Михаила все же пришлось перевести в госпиталь. Но, несмотря на сильный ожог, он быстро поправился и вернулся в часть.
На именном самолете
На следующий день после случая с Михаилом Попко я получил несколько необычное задание — полететь вместе с Пашей Брызгаловым на «У-2» на аэродром в Бельцы.
— Да-да, не удивляйтесь! — сказал командир. — Пригоните оттуда новый самолет. Подробности на месте узнаете. Вылетайте немедленно и там не задерживайтесь.
Расспрашивать я не стал, и мы с Брызгаловым, взяв парашюты, направились к «У-2».

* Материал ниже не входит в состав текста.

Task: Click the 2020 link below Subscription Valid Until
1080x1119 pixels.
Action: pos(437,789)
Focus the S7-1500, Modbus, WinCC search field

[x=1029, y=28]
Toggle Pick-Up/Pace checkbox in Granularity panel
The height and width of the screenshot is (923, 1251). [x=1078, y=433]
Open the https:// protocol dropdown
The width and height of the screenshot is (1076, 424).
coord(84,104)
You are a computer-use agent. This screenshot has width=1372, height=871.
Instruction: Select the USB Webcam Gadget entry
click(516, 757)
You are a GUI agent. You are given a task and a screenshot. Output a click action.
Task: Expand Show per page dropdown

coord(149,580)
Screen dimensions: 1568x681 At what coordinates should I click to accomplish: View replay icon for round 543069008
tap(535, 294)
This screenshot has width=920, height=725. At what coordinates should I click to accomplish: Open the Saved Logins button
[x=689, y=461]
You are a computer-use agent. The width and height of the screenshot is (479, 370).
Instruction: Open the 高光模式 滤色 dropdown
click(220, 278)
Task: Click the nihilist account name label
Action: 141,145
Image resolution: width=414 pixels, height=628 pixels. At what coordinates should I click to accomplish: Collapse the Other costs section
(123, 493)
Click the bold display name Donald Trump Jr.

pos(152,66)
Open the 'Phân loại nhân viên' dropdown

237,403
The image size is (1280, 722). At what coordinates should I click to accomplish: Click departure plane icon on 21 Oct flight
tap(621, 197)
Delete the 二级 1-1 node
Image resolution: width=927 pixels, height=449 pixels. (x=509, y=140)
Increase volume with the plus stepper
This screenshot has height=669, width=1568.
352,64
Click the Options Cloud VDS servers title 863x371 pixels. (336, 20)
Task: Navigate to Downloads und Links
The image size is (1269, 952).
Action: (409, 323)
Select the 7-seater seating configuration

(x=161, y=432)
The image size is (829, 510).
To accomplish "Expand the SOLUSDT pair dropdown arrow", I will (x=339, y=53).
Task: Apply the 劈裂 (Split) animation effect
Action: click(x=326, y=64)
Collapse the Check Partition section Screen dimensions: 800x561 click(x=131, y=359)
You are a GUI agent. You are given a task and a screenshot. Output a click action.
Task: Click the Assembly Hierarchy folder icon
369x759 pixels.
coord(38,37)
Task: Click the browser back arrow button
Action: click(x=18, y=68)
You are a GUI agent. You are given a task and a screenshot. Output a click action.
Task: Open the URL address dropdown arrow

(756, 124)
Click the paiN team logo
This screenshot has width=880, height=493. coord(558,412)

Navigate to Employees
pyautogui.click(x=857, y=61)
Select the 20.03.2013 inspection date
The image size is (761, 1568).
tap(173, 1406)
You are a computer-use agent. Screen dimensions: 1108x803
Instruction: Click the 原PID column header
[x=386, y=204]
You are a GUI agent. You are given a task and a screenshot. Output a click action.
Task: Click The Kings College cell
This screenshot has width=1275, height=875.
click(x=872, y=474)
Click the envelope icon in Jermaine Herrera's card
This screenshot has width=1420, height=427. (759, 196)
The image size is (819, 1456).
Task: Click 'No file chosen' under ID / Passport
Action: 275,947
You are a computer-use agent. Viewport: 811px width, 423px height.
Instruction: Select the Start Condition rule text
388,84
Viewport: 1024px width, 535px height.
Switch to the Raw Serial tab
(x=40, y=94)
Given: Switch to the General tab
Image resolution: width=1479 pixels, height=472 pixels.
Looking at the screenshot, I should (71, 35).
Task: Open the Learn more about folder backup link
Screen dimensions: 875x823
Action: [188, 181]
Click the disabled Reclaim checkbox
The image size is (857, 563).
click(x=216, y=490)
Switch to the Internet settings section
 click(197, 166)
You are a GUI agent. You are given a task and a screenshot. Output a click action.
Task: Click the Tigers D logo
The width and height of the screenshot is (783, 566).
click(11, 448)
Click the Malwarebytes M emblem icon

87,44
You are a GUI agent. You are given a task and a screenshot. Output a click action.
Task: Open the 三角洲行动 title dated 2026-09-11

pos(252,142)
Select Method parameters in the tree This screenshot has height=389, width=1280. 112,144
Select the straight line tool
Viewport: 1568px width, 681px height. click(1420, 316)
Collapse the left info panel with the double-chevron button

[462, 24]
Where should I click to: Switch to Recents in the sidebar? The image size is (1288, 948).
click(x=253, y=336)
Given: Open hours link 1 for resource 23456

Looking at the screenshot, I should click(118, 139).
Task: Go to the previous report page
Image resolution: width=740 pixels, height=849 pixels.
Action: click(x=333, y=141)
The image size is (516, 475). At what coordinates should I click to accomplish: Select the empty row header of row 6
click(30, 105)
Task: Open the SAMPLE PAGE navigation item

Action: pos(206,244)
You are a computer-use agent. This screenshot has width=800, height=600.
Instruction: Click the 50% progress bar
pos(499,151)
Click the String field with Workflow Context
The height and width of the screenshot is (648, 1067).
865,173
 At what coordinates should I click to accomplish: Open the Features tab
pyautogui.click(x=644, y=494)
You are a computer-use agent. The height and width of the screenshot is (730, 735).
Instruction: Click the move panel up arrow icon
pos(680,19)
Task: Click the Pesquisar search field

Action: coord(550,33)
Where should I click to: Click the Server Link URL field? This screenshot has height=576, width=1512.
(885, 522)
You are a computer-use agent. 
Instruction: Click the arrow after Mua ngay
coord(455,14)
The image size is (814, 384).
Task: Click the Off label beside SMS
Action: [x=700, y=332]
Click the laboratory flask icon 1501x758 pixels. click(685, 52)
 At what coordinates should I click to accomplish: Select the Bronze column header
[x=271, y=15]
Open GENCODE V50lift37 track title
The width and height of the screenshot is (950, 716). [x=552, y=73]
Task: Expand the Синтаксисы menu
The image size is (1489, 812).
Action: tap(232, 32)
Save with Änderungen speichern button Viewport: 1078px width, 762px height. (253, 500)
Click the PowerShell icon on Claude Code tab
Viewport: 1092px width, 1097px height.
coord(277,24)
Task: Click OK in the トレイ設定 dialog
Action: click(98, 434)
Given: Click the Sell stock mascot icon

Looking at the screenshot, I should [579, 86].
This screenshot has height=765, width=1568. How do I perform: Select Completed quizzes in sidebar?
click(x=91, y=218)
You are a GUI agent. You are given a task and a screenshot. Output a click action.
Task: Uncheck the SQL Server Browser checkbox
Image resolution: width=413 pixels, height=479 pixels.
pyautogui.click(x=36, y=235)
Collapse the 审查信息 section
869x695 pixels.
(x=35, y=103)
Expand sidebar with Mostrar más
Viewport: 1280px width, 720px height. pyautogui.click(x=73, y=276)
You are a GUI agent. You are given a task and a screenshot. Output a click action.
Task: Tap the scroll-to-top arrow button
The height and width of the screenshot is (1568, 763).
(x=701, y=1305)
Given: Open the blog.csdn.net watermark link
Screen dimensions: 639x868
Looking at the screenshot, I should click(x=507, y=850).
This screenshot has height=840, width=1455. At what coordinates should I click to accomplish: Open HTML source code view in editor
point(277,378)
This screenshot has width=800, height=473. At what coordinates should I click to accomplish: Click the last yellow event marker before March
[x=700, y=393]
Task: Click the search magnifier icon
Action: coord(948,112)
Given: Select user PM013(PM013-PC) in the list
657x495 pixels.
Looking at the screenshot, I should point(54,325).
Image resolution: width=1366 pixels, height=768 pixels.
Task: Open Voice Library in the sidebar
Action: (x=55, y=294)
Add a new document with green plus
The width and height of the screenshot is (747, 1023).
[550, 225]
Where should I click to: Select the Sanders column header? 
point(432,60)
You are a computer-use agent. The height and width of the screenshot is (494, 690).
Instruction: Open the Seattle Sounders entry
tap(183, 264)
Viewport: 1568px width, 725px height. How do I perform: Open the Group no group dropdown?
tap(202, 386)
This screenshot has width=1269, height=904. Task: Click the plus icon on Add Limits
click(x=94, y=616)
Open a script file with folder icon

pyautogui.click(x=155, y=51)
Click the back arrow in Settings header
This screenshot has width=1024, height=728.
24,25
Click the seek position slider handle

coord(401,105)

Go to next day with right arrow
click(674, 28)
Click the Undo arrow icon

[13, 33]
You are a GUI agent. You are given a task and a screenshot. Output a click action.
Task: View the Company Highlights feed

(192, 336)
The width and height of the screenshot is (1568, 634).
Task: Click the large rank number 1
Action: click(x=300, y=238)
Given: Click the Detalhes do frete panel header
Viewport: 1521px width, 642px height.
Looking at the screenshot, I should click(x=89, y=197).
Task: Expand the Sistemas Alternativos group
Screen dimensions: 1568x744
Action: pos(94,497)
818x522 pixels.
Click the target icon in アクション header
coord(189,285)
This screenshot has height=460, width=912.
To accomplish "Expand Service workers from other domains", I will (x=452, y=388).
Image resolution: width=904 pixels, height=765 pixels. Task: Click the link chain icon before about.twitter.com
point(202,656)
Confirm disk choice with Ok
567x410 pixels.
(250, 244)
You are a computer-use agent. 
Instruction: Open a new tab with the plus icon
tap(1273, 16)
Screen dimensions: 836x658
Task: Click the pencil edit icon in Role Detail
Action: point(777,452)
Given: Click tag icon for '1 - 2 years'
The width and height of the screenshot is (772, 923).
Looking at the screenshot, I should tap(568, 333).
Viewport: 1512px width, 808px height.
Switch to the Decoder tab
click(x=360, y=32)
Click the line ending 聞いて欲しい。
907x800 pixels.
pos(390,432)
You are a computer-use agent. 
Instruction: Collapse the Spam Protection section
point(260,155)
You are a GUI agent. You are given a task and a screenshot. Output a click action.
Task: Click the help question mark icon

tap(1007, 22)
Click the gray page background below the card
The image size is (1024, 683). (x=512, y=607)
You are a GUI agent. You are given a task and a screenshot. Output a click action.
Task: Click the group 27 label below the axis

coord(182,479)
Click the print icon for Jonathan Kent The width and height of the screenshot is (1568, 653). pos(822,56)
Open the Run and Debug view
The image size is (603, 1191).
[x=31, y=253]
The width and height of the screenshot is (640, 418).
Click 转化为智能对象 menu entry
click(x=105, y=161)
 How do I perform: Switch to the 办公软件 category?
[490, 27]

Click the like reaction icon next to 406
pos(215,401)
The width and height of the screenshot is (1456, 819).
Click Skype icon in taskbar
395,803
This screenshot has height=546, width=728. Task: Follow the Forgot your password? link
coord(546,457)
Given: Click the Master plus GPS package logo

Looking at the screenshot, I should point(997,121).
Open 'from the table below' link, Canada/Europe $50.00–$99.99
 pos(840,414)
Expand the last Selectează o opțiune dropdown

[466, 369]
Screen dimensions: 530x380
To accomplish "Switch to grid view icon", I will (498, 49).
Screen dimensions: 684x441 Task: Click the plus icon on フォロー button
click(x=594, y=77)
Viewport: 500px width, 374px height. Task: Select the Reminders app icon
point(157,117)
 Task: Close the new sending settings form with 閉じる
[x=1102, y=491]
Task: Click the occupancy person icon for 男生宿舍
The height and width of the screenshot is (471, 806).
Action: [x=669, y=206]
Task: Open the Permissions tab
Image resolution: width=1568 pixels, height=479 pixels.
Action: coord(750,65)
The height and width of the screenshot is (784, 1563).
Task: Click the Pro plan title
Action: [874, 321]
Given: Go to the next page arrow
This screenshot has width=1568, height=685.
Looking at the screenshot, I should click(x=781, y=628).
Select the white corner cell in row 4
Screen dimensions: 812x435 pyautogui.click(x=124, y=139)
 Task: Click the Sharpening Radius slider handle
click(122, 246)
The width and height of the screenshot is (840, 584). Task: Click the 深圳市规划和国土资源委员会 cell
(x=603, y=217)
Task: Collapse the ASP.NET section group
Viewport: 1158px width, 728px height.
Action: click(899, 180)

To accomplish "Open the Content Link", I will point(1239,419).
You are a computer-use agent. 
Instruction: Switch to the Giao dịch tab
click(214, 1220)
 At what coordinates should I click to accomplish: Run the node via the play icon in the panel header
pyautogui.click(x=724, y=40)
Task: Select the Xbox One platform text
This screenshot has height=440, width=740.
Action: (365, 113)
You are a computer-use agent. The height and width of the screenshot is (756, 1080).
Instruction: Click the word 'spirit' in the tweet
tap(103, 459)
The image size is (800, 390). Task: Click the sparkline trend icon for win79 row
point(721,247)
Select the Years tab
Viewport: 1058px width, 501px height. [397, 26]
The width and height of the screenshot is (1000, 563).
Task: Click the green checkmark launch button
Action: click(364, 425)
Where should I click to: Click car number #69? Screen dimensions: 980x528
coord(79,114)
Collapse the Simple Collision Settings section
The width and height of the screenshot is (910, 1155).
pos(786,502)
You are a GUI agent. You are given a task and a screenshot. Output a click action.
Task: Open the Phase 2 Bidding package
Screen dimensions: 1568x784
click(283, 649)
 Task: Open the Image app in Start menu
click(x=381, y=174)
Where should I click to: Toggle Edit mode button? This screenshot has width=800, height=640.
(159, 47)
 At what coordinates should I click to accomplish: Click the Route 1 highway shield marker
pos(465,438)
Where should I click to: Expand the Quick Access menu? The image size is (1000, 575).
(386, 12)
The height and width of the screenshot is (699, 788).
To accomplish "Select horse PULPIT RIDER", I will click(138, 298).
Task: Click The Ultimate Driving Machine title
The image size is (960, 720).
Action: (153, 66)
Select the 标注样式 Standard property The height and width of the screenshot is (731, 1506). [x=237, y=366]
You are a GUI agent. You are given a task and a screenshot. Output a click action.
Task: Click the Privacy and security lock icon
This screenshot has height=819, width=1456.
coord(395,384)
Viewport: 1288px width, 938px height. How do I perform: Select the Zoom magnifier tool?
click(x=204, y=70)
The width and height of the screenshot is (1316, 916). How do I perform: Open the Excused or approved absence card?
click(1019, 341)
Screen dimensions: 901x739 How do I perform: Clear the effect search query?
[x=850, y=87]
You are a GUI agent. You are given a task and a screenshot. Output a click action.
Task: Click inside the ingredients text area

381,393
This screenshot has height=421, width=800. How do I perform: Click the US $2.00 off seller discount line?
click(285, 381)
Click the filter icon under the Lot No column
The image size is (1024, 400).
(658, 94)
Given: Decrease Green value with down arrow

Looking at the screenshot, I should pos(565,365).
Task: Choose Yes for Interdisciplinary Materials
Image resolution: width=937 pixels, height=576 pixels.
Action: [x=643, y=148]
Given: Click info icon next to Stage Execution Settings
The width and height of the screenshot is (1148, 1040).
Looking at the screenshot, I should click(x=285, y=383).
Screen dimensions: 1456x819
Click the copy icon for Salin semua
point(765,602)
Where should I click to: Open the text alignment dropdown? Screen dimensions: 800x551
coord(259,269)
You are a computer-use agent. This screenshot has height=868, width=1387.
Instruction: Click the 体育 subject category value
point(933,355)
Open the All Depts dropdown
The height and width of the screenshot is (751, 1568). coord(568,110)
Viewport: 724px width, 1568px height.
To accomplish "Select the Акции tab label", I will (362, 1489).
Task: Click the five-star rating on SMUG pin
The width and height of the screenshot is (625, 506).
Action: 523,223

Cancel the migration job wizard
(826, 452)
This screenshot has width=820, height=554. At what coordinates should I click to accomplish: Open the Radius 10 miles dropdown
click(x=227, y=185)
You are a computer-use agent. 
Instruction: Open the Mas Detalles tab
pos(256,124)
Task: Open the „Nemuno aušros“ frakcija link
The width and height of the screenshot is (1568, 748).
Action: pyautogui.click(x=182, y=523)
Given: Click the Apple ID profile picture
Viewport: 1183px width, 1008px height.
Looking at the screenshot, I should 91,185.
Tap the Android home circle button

В последний раз я поднимался на «У-2» с аэроклубовского аэродрома в Шостке. Нахлынули воспоминания…
Я летел на малой высоте, как говорится прижимаясь к складкам местности — по оврагам, между холмами. Следовало быть начеку: могли подкрасться немецкие охотники. Пролетая над знакомым аэродромом в Бельцах, я заметил на стоянке, в стороне от других, новенький «Лавочкин», блестевший в лучах солнца.
Мне сказали, что у нового самолета меня ждет офицер штаба нашего авиасоединения. Мы с Брызгаловым быстро зашагали к самолету. Около него стояли летчики и военные корреспонденты. Пожав мне руку, офицер штаба сказал, что самолет построен на трудовые сбережения старика колхозника — пчеловода Василия Викторовича Конева из колхоза «Большевик», Бударинского района, Сталинградской области. Он внес свои трудовые сбережения в фонд Советской Армии и попросил построить самолет имени Героя Советского Союза Конева. Подполковник Конев, племянник Василия Викторовича, пал смертью храбрых в неравном бою в начале войны. Просьба советского патриота выполнена.
Офицер вынул из планшета письмо.
Василий Викторович Конев просил летчика, которому будет передан самолет, беспощадно мстить фашистам за смерть героя Конева, бить врага вплоть до нашей окончательной победы.
Я был несказанно взволнован, когда представитель штаба сказал, что командование нашего авиасоединения, в распоряжение которого прислана машина, решило передать ее мне.